At least in the West Coast there is definitely a powerful movement
away from traditional corks in favour of synthetic closures.
Here, where producers are not as tradition bound as European counterparts,
cork presents a problem. Cork taint is an ugly, stinky problem
that even its staunch defenders cannot easily gloss over. The
synthetics offered by SupremeCork and Neocork avoid that problem
and now are much improved in the way they look and feel.

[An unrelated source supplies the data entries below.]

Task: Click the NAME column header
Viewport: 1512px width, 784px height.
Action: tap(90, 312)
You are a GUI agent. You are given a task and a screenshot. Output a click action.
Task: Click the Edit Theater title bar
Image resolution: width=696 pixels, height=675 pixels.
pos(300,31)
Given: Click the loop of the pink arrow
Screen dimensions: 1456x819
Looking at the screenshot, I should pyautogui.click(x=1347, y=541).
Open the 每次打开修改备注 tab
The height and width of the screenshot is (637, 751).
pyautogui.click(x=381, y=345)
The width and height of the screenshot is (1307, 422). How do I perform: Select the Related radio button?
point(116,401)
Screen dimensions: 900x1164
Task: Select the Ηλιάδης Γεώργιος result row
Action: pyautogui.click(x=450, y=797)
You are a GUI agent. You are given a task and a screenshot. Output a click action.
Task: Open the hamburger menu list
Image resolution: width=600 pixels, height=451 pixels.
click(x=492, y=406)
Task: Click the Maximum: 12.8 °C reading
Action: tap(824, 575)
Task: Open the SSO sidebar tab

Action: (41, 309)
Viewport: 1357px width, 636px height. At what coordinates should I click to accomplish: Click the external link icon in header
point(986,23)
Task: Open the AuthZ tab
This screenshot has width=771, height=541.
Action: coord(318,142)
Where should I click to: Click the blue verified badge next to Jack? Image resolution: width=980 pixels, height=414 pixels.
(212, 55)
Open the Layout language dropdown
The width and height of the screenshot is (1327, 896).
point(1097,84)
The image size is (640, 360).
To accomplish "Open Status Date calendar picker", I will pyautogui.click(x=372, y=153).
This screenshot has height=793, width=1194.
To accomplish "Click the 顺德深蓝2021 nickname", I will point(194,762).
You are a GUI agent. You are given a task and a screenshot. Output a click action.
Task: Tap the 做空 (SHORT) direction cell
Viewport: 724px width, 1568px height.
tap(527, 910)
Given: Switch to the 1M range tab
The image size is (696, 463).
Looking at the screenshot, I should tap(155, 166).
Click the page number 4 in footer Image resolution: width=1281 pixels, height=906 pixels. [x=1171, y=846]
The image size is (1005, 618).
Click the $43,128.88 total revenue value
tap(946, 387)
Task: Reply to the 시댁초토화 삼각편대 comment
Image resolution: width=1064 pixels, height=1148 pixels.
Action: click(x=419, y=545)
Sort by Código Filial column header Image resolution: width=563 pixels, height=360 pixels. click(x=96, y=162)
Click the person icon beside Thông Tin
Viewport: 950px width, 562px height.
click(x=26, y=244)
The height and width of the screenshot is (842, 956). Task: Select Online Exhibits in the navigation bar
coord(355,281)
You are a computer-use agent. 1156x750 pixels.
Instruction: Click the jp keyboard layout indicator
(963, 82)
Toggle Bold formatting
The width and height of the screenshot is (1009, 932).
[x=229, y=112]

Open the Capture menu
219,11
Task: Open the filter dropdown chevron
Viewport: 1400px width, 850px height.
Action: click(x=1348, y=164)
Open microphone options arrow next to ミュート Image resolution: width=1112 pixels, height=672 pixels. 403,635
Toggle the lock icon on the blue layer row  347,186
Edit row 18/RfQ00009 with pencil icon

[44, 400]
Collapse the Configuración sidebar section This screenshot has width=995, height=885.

Recently both Iron Horse Vineyards in Sonoma Valley and Hogue
Cellars in Washingtons Columbia Valley abandoned tradition
in favour of the synthetic cork from SupremeCorq. "Our thinking
," explained Joy Sterling of Iron Horse, " is quite
simple. We are now paying 42 cents a cork. This buys us four different
hand sorts two in Portugal and two here in California
and even then, there remains a 2-4% chance of cork taint. We have
come to believe that the calibre of our wines and the concomitant
prices (ranging from $24-50 a bottle) make it very difficult to
be philosophical when any one bottle turns out to be corked."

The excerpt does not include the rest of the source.